::: Document passage :::

Space

Scientists Just Found a ‘Restless’ Supermassive Black Hole Wandering in Space

We’ve always thought of supermassive black holes as stationary objects sitting tight while everything swirls around them. Until now.
Photo of J0437+2456 galaxy, home to a supermassive black hole
This photo from Sloan Digital Sky Survey (SDSS) shows Galaxy J0437+2456 that is thought to be home to a supermassive, moving black hole.

Moons orbit planets, planets go around stars, and stars in galaxies orbit supermassive black holes. And the chain usually ends here because supermassive black holes—supermassive as they are—sit tight in their place, sucking in everything around them. At least that’s what astronomers thought until now.

But recently, scientists from the Centre of Astrophysics, Harvard and Smithsonian have found a peculiar case of a “restless” one wandering through space. Maybe everyone’s just tired of sitting in one place through 2020 and is revenge-travelling

Advertisement

“We don't expect the majority of supermassive black holes to be moving; they're usually content to just sit around,” said Dominic Pesce, an astronomer at the Center for Astrophysics who led the study, that was published in The Astrophysics Journal on March 12. “They're just so heavy that it's tough to get them going. Consider how much more difficult it is to kick a bowling ball into motion than it is to kick a soccer ball — realizing that in this case, the 'bowling ball' is several million times the mass of our Sun. That’s going to require a pretty mighty kick.”

::: Given information :::

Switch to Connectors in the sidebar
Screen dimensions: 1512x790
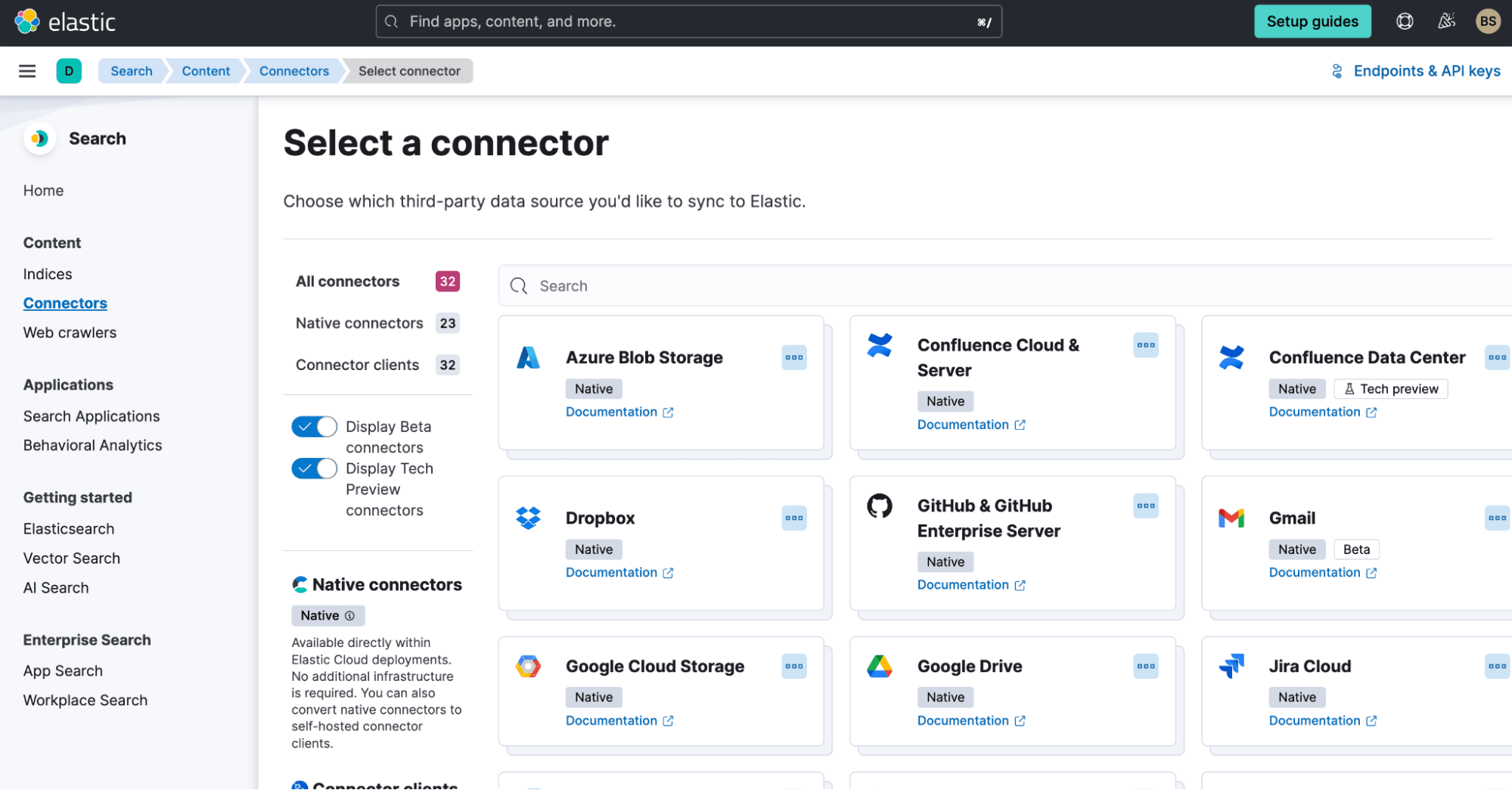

:::

Set problem: Transcribe the black hole article in full, word for word, from its first line to its last. The data above are separate material, unrelated to the black hole article.

Solution for this exercise:
Space

Scientists Just Found a ‘Restless’ Supermassive Black Hole Wandering in Space

We’ve always thought of supermassive black holes as stationary objects sitting tight while everything swirls around them. Until now.
Photo of J0437+2456 galaxy, home to a supermassive black hole
This photo from Sloan Digital Sky Survey (SDSS) shows Galaxy J0437+2456 that is thought to be home to a supermassive, moving black hole.

Moons orbit planets, planets go around stars, and stars in galaxies orbit supermassive black holes. And the chain usually ends here because supermassive black holes—supermassive as they are—sit tight in their place, sucking in everything around them. At least that’s what astronomers thought until now.

But recently, scientists from the Centre of Astrophysics, Harvard and Smithsonian have found a peculiar case of a “restless” one wandering through space. Maybe everyone’s just tired of sitting in one place through 2020 and is revenge-travelling

Advertisement

“We don't expect the majority of supermassive black holes to be moving; they're usually content to just sit around,” said Dominic Pesce, an astronomer at the Center for Astrophysics who led the study, that was published in The Astrophysics Journal on March 12. “They're just so heavy that it's tough to get them going. Consider how much more difficult it is to kick a bowling ball into motion than it is to kick a soccer ball — realizing that in this case, the 'bowling ball' is several million times the mass of our Sun. That’s going to require a pretty mighty kick.”